In a written statement, Knauf Plasterboard Tianjin said it was aware of the lawsuit and that it was “actively investigating” Florida complaints. The company said it manufactured about 20 percent of the plasterboard that was imported from China to the United States in 2006.
Any low levels of sulfur in homes are not a health risk to residents, the company said.
“There are no associated health risks with the KPT product,” it said.
Felix Martinez and his family moved into their $478,000, five-bedroom dream home in Homestead, Florida, in August 2006. He soon found a host of mechanical problems in the house, while he has been diagnosed with sleep apnea and his wife and children suffer other medical issues.

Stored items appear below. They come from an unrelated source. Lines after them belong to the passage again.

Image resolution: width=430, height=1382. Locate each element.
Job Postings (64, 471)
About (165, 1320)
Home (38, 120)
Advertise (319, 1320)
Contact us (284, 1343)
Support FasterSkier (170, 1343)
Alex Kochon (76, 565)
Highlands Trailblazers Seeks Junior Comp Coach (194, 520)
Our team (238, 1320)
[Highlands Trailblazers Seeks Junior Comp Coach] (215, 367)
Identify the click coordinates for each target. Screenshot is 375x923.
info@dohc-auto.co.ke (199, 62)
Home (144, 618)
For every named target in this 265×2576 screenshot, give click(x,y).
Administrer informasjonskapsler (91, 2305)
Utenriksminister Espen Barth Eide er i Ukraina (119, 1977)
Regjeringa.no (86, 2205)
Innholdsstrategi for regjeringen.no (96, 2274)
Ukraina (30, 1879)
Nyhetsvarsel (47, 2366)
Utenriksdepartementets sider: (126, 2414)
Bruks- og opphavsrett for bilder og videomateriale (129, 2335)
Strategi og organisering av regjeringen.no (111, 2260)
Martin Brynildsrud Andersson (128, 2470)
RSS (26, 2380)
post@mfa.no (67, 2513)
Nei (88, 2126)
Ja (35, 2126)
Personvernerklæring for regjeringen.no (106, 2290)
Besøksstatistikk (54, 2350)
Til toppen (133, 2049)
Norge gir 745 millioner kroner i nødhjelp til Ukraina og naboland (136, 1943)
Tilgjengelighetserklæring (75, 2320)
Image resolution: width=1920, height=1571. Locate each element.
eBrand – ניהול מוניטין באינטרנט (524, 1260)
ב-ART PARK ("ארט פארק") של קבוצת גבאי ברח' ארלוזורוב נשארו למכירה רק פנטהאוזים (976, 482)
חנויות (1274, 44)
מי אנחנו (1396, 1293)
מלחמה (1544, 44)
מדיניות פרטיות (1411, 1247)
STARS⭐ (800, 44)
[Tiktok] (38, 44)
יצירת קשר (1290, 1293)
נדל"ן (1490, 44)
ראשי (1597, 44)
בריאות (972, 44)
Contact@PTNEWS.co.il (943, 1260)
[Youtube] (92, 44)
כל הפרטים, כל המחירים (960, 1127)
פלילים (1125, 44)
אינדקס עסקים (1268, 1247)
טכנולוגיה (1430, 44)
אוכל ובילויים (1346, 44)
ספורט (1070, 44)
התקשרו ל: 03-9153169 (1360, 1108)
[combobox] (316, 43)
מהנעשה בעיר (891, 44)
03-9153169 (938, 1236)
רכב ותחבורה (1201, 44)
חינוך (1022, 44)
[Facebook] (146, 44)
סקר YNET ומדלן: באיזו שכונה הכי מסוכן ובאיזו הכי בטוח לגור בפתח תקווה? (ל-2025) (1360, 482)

“This is a nightmare. Our primary concern is our health and protecting the family,” said Martinez, a plaintiff in the suit. “As a secondary concern, this is our biggest investment. It’s a financial concern of major proportions for us.”
The only fix is to move the residents out for six to nine months, gut the house and rebuild the interior, as well as replacing drapes, furniture and other property that may have been contaminated by the gases, Gonzalez said.
Gonzalez estimated it would cost about one-third of a home’s value to strip out the drywall, rebuild, and replace other contaminated materials.
The lawsuit also names as defendants building material suppliers Banner Supply Co. of Miami and Rothchilt International Ltd., of Taiwan.
It did not name as a defendant Miami-based Lennar Corp , which has moved some residents out of their homes while it fixes drywall problems. Gonzalez said his firm was monitoring Lennar’s attempted solutions.